ECLI:NL:RVS:2022:2495
Raad van State
- Hoger beroep
- Rechtspraak.nl
Niet-ontvankelijkheid van hoger beroep inzake aanvraag verblijfsvergunning asiel
Op 26 augustus 2022 heeft de Afdeling bestuursrechtspraak van de Raad van State uitspraak gedaan in een hoger beroep van een vreemdeling tegen de afwijzing van zijn aanvraag voor een verblijfsvergunning asiel voor bepaalde tijd. De staatssecretaris van Justitie en Veiligheid had op 24 maart 2022 deze aanvraag afgewezen. De rechtbank Den Haag had op 20 mei 2022 het beroep van de vreemdeling ongegrond verklaard. De vreemdeling, vertegenwoordigd door mr. J.A. Pieters, heeft hiertegen hoger beroep ingesteld.
Tijdens de procedure heeft de staatssecretaris laten weten dat de vreemdeling met hulp van de Internationale Organisatie voor Migratie (IOM) Nederland heeft verlaten. Dit leidde de Afdeling tot de conclusie dat de vreemdeling geen bescherming meer in Nederland zocht en derhalve geen belang had bij een beoordeling van het hoger beroep.

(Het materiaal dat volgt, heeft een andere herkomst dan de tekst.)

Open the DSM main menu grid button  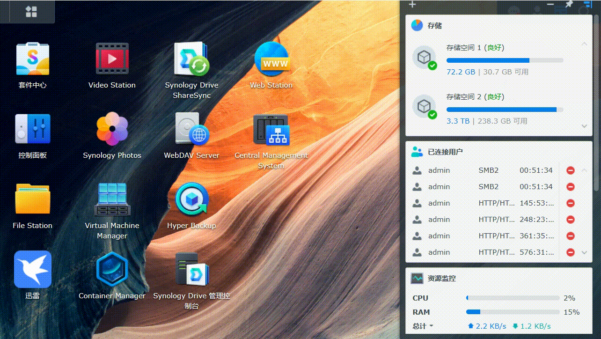click(31, 12)
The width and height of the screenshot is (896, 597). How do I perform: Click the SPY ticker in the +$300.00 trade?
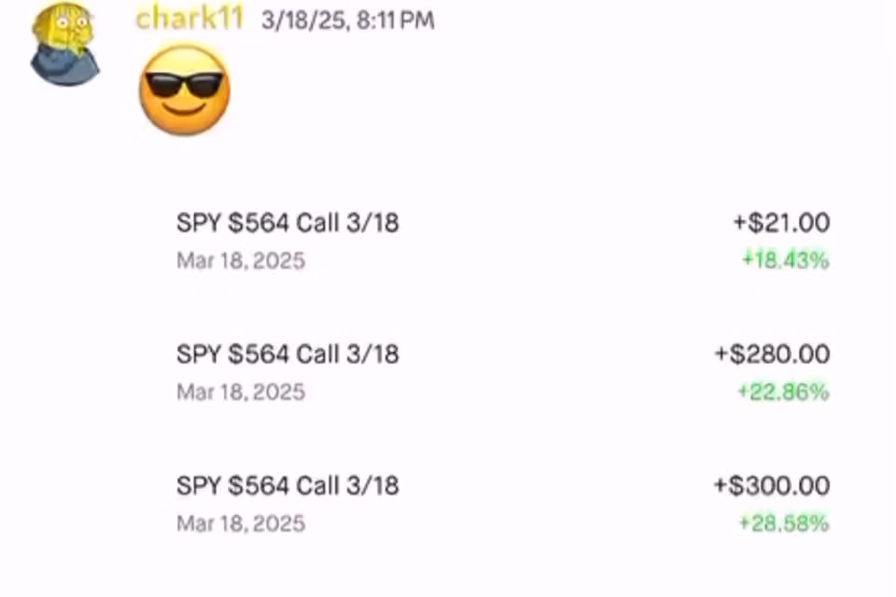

Hierdoor werd het hoger beroep niet-ontvankelijk verklaard.
De Afdeling bestuursrechtspraak heeft in haar beslissing vastgesteld dat de staatssecretaris geen proceskosten hoeft te vergoeden. De uitspraak werd gedaan door mr. C.M. Wissels, lid van de enkelvoudige kamer, in aanwezigheid van mr. G.A. van de Sluis, griffier. De uitspraak is openbaar uitgesproken op 26 augustus 2022.